FIG. 6.

Activated JNK causes apoptosis. (A) Cell lysates prepared at 40 h posttransfection were examined by immunoblot analysis using antibodies to the Flag epitope tag (lower panel), activated caspase-3 (middle panel), and caspase-3 (upper panel). Equal amounts of total cell lysate (50 μg) were examined in each lane. The effect of exposure of the cells to UV radiation (80 J/m²) 12 h prior to harvesting was examined. The numbers on the left correspond to the migration of molecular mass standards (in kilodaltons). (B) CHO cells were transfected with empty vector (control) or the indicated expression vectors. Nucleosomal DNA fragmentation was examined at 40 h posttransfection.

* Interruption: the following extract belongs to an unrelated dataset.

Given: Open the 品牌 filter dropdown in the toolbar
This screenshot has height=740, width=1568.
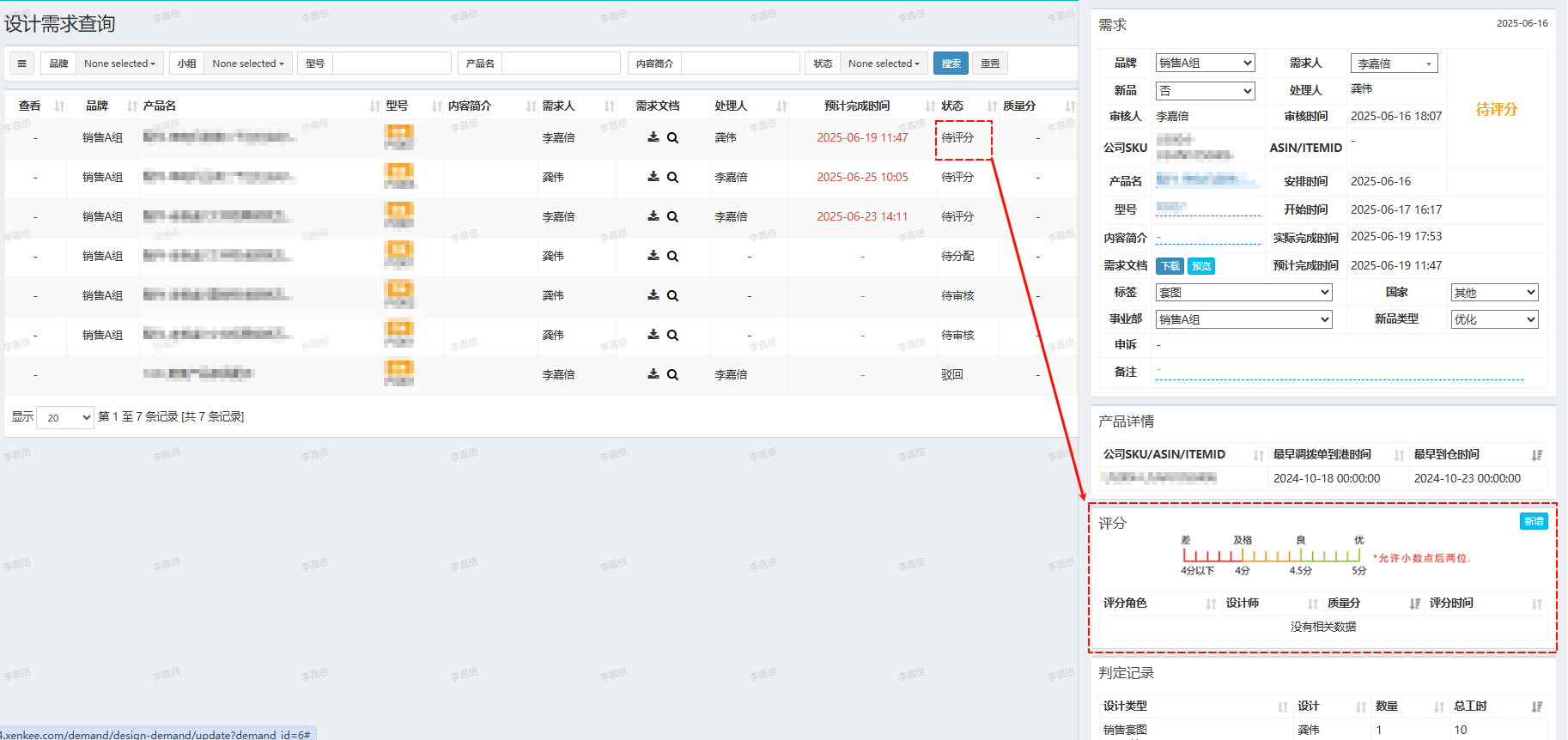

The data presented are the means ± SD of the results obtained for three independent experiments. (C) Activated JNK causes cytochrome c release from the mitochondria. CHO cells were cotransfected with GFP and the indicated expression vectors. The cells were fixed after 24 h, processed for immunofluorescence analysis, and stained with DAPI. GFP (green), DNA (blue), and cytochrome c (red) are illustrated. The cells were incubated with 100 μM zVAD-fmk to inhibit apoptosis. Transfected cells (green) show punctate mitochondrial cytochrome c (red) in experiments using the kinase-negative fusion protein MKK7-JNK1(APF). Expression of tBid or MKK7-JNK1 caused the release of cytochrome c from the mitochondria and the redistribution of cytochrome c throughout the cytoplasm and nucleus.